TASK INPUTS:

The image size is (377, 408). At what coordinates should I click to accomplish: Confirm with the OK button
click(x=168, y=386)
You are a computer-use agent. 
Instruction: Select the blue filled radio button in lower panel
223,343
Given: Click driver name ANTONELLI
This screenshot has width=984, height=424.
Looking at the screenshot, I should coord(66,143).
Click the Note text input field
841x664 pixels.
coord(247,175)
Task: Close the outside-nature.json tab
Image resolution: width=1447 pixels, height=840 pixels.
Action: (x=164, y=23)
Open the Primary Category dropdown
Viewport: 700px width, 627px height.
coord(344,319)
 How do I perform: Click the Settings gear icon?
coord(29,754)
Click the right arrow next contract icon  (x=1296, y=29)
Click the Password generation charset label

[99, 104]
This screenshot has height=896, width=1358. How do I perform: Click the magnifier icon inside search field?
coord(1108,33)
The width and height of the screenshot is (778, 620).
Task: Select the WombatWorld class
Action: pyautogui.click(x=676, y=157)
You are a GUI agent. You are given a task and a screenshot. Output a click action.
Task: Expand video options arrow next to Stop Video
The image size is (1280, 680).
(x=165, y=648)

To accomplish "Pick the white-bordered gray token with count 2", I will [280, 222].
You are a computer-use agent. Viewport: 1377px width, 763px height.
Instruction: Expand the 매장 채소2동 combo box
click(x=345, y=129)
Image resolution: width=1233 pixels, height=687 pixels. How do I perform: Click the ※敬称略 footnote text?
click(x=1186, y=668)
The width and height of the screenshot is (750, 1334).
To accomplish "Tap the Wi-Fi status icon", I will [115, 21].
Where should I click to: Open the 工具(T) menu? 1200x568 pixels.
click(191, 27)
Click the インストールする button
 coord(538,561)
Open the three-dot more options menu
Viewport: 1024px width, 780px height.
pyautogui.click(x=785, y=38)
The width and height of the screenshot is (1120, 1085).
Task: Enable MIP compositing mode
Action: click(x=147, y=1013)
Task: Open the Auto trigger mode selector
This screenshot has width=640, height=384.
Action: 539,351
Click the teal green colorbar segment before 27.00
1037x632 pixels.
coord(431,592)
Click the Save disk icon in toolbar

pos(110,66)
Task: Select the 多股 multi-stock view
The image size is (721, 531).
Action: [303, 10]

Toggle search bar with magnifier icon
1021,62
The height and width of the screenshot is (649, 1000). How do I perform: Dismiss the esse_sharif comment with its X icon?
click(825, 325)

ABOUT THIS TASK:
Write out exactly the lines from the one with "Task: Select the 多股 multi-stock view" through the end of the records above, both ends included, and leave out all other lines.

WRITTEN REPLY:
Task: Select the 多股 multi-stock view
The image size is (721, 531).
Action: [303, 10]

Toggle search bar with magnifier icon
1021,62
The height and width of the screenshot is (649, 1000). How do I perform: Dismiss the esse_sharif comment with its X icon?
click(825, 325)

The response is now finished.